The EPA has set maximum annual exposure limits for cesium-137 at 100 millirem.

A radioactive death cloud from one or more of the Japanese reactors experience core meltdown and catastrophic release of radiation could result in levels spiking far above the EPA maximum safety scale from as far north as Alaska to as far south as Los Angeles.

Global jet stream and prevailing winds

The prevailing jet stream winds blow from Japan across the Pacific to the west Coast. Airborne radiation will follow the path of the jet stream. The radiation would reach the coast in less than two days.

At this time of the year the jet stream crosses the Japan Islands, roars across the Pacific diagonally and then bends south as it approaches of the vicinity of the northwestern quadrant of the North American continent.
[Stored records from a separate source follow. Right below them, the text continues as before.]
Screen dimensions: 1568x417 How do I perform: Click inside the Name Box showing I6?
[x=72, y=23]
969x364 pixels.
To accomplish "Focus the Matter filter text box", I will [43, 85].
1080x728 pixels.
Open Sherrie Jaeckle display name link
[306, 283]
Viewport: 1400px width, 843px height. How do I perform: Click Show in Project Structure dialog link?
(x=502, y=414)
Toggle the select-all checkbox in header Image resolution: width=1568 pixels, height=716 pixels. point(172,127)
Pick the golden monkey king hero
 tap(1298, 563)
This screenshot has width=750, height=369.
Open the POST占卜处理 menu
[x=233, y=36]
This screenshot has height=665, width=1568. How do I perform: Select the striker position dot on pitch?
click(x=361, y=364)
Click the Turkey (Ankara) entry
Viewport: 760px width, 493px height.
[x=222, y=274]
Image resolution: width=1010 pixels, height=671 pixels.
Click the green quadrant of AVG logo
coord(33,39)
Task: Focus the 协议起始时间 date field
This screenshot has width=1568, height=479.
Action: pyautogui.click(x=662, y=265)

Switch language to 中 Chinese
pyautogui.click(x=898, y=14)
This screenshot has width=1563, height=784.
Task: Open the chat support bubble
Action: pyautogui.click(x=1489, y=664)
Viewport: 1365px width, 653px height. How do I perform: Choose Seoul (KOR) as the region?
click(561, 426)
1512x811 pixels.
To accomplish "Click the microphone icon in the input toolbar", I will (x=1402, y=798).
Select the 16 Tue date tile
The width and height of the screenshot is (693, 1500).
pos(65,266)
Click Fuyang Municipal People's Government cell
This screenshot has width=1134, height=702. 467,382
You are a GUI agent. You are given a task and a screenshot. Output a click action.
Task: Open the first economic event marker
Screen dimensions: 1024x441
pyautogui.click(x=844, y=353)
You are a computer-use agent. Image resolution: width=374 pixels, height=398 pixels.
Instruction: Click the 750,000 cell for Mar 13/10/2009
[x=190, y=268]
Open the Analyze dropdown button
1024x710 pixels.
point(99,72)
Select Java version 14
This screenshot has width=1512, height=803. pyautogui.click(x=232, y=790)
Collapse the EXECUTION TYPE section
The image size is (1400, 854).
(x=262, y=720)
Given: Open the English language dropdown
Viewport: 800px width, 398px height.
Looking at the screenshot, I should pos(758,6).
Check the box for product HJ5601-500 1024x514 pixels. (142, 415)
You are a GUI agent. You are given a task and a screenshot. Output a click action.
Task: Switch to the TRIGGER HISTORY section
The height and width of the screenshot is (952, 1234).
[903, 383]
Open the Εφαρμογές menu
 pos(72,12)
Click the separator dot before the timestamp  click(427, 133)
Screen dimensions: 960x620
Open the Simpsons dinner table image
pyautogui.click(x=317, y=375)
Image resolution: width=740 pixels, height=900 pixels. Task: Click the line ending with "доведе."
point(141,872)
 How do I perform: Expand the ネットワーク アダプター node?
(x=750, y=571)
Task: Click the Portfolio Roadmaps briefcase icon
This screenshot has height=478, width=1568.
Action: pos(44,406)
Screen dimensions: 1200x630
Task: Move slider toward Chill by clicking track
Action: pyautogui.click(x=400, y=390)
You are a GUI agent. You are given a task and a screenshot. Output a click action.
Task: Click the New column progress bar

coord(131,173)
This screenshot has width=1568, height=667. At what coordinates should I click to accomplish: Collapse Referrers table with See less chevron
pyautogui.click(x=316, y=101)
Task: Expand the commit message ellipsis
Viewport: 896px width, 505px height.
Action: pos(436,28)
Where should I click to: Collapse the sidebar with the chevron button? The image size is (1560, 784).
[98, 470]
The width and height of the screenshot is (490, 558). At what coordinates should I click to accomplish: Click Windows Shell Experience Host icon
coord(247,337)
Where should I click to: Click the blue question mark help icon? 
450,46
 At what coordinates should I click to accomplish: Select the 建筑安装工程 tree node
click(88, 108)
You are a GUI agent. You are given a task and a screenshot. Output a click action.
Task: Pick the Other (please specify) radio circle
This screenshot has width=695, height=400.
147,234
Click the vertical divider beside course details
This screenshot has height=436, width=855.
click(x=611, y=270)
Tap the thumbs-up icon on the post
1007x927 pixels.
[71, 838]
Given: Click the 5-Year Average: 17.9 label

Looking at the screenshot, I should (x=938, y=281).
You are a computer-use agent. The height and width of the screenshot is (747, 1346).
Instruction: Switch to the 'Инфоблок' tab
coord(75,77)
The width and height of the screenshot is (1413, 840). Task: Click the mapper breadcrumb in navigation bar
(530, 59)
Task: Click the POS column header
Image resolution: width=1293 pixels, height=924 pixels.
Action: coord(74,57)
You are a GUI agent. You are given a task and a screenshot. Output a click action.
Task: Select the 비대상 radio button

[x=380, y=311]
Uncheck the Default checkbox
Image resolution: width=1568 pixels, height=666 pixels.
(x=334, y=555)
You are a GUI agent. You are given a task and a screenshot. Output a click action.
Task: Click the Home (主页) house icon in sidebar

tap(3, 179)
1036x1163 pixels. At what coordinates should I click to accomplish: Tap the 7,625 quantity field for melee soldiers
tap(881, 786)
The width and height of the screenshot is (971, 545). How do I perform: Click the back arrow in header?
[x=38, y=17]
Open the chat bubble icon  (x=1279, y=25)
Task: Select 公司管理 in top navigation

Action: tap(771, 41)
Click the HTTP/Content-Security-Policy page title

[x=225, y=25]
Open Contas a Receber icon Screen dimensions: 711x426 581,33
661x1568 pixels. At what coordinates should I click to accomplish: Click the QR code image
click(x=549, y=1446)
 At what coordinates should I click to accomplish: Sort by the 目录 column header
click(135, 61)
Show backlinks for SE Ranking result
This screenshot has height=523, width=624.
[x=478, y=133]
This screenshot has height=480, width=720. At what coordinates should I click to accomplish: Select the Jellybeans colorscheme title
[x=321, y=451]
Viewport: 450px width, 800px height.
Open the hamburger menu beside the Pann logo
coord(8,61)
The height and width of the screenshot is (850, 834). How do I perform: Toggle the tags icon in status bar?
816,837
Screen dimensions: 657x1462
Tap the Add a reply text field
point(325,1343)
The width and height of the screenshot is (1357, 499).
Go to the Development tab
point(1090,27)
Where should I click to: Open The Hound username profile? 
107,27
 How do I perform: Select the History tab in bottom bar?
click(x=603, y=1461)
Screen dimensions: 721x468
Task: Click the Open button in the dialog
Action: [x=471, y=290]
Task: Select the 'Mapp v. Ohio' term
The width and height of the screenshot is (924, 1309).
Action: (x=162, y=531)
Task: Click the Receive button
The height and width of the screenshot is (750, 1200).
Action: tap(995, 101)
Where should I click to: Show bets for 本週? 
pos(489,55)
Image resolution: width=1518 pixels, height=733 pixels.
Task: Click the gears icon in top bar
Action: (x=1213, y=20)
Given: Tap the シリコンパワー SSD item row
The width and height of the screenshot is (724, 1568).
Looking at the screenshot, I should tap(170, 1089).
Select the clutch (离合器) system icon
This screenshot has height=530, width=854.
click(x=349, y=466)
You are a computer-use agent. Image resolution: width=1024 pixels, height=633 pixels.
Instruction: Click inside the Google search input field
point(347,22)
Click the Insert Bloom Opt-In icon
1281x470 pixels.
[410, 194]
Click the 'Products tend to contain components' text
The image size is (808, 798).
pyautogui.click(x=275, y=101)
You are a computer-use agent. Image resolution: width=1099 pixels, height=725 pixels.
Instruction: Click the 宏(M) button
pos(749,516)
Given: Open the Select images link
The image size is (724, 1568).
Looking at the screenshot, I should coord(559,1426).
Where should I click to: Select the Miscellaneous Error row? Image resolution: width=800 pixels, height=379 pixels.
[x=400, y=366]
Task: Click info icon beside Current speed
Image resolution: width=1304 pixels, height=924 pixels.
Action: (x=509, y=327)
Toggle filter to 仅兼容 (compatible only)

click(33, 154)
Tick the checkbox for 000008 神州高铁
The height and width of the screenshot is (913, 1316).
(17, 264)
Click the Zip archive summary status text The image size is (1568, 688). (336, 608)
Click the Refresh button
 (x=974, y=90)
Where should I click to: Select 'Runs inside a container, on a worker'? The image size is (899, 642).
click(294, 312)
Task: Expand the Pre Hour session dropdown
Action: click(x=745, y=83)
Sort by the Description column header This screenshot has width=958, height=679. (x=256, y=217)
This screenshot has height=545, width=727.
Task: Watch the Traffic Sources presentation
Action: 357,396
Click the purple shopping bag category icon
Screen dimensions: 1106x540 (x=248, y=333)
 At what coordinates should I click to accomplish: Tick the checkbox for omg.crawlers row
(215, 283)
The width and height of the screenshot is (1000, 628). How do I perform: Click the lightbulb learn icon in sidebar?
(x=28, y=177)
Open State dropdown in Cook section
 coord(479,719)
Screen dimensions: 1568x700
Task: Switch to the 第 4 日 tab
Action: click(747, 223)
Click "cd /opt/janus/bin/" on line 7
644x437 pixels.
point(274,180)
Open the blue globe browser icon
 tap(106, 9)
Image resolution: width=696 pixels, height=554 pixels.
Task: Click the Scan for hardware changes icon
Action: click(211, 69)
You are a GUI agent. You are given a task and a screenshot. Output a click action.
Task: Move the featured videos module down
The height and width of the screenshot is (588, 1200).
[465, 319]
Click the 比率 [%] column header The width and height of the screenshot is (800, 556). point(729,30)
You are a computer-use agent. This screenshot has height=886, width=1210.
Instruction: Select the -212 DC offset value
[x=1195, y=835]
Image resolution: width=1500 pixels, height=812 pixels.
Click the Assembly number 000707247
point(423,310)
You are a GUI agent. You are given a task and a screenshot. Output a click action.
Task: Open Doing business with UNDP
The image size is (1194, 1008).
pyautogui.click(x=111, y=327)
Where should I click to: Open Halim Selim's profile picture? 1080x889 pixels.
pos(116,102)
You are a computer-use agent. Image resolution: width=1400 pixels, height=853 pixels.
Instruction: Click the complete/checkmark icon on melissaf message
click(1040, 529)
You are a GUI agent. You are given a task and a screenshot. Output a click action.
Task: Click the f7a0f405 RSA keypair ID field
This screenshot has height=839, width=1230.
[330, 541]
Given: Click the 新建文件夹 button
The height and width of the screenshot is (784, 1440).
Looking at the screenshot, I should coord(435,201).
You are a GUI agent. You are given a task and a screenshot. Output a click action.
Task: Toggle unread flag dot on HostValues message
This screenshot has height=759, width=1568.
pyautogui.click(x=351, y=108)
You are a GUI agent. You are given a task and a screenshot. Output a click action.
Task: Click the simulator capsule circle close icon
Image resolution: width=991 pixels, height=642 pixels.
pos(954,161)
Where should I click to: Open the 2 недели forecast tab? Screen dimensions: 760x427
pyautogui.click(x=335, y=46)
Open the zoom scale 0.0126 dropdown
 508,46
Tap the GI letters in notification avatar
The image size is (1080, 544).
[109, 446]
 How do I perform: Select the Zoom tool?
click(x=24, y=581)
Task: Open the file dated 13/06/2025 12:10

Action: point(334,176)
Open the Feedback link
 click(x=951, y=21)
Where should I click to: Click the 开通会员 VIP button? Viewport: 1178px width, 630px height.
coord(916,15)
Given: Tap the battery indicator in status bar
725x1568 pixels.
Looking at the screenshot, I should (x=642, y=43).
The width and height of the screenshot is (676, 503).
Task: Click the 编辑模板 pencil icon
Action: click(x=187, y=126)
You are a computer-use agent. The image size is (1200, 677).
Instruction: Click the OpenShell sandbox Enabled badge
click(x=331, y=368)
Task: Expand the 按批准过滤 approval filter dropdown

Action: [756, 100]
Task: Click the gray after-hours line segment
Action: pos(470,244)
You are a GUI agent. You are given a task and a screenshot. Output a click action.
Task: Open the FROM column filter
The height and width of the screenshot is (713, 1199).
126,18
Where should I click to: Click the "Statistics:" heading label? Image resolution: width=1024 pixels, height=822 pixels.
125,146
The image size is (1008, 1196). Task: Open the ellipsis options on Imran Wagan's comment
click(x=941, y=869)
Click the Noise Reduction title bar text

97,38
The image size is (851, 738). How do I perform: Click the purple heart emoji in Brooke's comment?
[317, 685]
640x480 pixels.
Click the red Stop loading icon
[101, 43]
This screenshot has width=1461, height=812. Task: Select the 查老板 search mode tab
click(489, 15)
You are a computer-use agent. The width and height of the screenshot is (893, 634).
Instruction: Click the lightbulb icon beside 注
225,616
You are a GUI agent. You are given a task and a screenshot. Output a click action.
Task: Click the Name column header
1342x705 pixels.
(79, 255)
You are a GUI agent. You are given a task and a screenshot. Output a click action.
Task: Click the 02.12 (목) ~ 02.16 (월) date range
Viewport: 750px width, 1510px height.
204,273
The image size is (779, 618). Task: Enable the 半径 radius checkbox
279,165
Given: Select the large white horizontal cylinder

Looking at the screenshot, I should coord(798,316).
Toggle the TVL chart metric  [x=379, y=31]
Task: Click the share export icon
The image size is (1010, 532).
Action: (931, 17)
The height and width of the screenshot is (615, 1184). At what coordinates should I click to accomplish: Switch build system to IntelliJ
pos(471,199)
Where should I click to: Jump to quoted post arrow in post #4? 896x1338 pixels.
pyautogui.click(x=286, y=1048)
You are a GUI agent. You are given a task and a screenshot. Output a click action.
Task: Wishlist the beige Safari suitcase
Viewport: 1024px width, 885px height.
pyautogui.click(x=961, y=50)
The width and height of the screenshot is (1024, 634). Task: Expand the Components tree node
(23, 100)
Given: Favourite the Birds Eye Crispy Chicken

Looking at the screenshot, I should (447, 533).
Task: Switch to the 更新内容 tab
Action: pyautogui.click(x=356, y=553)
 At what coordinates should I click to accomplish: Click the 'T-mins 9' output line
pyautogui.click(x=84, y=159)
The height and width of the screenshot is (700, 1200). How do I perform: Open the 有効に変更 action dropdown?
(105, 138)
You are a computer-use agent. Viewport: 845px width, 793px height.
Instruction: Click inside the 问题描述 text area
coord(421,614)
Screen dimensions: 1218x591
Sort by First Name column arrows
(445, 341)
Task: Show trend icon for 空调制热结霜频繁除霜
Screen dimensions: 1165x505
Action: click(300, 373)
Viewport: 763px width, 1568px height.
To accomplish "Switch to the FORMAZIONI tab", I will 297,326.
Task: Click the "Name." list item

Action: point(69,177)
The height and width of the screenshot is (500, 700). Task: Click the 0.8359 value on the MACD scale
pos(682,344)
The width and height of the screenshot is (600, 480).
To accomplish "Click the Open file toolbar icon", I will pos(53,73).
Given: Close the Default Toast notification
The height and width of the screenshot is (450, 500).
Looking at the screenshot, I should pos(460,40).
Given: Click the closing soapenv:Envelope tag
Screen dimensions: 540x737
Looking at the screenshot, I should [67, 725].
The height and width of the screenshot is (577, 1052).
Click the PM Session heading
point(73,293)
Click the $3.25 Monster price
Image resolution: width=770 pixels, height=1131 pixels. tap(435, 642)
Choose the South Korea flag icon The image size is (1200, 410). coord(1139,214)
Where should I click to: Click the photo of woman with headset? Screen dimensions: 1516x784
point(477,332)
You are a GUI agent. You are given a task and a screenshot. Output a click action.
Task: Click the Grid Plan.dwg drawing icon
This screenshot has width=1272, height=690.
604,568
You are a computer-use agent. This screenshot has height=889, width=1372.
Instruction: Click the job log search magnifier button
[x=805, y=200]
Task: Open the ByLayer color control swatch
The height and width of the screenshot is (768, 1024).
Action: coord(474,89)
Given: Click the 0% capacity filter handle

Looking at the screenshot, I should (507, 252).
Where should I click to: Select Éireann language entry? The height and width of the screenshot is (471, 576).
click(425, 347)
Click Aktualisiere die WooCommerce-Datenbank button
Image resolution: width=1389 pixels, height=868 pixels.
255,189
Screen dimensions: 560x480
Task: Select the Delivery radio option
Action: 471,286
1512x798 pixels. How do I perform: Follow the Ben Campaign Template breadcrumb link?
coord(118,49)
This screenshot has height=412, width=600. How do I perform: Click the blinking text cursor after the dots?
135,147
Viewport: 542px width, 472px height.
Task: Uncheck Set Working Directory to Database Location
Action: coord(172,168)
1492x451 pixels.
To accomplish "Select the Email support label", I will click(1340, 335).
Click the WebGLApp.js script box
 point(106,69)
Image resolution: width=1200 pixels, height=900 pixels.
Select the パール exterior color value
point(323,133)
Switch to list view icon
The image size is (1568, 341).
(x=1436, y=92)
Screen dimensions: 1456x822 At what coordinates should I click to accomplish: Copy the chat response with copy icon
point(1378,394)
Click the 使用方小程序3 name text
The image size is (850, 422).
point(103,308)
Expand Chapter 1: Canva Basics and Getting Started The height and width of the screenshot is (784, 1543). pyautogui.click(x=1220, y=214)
The average velocity of the wind is between 110 to 150mph. Mathematically that means that the distance between Japan and the West Coast—about 4,500 miles—can be covered in less than a day to, at best, less than 40 hours.

Nuclear core meltdown chain of events

Here are the progression of events that can lead to a total core meltdown, loss of containment and release of a death cloud:

1. Failure of graphite control rods to dampen chain reaction of nuclear pile.
2. Core coolant failure as backup systems fail.
3. Reactor continues to create heat.
4. Emergency venting valve systems unable to release pressure build-up in containment vessel fast enough.
5. Uranium fuel melts metal containment housing as core temperatures soar past 2,200 degrees Fahrenheit.
6. Deadly radiation pours into reactor vessel.
7. Radiation then breaches the reactor vessel.
8. Finally, killing radiation escapes into the the surrounding environment and atmosphere and is swept towards U.S. West Coast.

As this article is written, the first four events have occurred. The current debate about the integrity of the housing is centered around event number five.

Lingering death threat

Toxic rain generated by a billowing death cloud is a serious threat. According to meteorological statistics, up to 90 percent of the atmospheric water vapor generated within Pacific weather systems falls as rain. In the case of an irradiated death cloud, the water vapor would be heavily contaminated with deadly nuclear elements.

The areas most likely affected in the northwestern U.S. include the Cascades, Coast Mountain range and Columbia River.

The population at risk in that region exceeds 10 million.

Besides particulates of cesium-137, other deadly by-products of nuclear fission that could pollute the West Coast include radioactive isotopes of iodine and strontium that would contaminate agricultural products.

  1. Jay
    April 17, 2011 at 6:34 pm

    Don said, “Wow. Talk about fear mongering!
    The french tested actual nuclear weapons above ground in the pacific as recently as 16 years ago. Didn’t affect the US west coast.”

    Well now wait just a second the Don. Let’s not be too hasty with our conclusions here.
    There have been lots of nuclear test, above and below ground over the last 70 years or so by numerous countries, not to mention all of the sunken nuke subs and power plant accidents we were never told about. So let’s just ask ourselves, when did the first appearances of cancer and the corresponding clinics start appearing and take the time to consider the cumulative effects of radiation as time has progressed. Remember that radiation is colorless and odorless and it doesn’t just announce its arrival in the human body or in the atmosphere. And besides, some of those people out there on the west coast have been acting rather strange for quite some time now.

  2. March 26, 2011 at 3:48 pm

    Very good article

  3. Don
    March 17, 2011 at 4:37 pm

    Wow. Talk about fear mongering!
    The french tested actual nuclear weapons above ground in the pacific as recently as 16 years ago. Didn’t affect the US west coast. This accident won’t either.